[Task directions] Could you restate word for word every line of the records below, from the first one to the one holding "Task: Click the Select and Mask button"?

Extracted records:

[Start of Attachment]

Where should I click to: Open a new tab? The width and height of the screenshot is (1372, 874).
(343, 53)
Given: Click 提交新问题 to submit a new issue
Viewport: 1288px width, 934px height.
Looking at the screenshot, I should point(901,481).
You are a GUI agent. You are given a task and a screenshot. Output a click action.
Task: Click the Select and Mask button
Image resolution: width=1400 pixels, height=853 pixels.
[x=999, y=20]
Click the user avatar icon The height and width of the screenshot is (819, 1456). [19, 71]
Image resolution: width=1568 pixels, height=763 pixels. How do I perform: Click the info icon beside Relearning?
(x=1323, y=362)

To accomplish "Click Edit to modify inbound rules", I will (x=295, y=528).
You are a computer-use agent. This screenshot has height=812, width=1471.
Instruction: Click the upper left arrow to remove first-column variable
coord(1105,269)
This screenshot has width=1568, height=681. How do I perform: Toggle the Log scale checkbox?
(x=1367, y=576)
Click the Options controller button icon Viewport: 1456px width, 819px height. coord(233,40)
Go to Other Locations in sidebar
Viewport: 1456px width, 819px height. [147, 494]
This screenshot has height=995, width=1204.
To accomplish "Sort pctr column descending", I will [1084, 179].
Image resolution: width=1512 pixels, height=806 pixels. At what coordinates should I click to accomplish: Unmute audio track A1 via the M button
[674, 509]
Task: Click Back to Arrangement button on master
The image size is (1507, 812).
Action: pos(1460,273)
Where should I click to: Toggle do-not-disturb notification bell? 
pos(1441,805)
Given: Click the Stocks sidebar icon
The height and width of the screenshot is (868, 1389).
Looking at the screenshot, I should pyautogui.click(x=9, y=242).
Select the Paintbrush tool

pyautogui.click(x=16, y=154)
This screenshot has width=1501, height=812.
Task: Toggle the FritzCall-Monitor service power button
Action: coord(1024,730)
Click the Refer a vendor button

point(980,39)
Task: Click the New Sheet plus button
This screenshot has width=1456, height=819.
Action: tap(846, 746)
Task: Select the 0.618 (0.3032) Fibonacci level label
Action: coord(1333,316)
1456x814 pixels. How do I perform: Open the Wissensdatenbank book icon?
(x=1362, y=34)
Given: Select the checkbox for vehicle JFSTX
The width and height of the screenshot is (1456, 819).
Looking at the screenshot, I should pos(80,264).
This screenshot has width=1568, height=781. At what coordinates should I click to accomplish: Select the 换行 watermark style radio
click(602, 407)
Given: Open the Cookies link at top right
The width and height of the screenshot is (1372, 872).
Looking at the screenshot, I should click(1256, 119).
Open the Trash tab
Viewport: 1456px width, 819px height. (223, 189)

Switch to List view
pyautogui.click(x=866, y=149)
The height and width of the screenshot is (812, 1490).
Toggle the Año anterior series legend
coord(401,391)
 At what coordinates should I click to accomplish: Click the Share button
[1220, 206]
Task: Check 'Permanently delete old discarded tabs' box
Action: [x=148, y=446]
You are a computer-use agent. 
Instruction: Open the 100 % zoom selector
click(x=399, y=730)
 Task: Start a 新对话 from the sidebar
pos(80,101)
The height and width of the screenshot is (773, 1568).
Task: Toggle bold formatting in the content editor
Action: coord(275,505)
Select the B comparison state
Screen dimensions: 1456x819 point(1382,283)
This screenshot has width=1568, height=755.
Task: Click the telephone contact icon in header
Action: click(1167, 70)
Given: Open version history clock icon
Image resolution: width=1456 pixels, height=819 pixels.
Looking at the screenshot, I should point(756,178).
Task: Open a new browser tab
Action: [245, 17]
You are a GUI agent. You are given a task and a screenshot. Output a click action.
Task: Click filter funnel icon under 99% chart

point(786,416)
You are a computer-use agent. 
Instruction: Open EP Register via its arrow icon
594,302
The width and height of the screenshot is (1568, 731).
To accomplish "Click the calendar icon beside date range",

[End of Attachment]

[Result of this task]
Where should I click to: Open a new tab? The width and height of the screenshot is (1372, 874).
(343, 53)
Given: Click 提交新问题 to submit a new issue
Viewport: 1288px width, 934px height.
Looking at the screenshot, I should point(901,481).
You are a GUI agent. You are given a task and a screenshot. Output a click action.
Task: Click the Select and Mask button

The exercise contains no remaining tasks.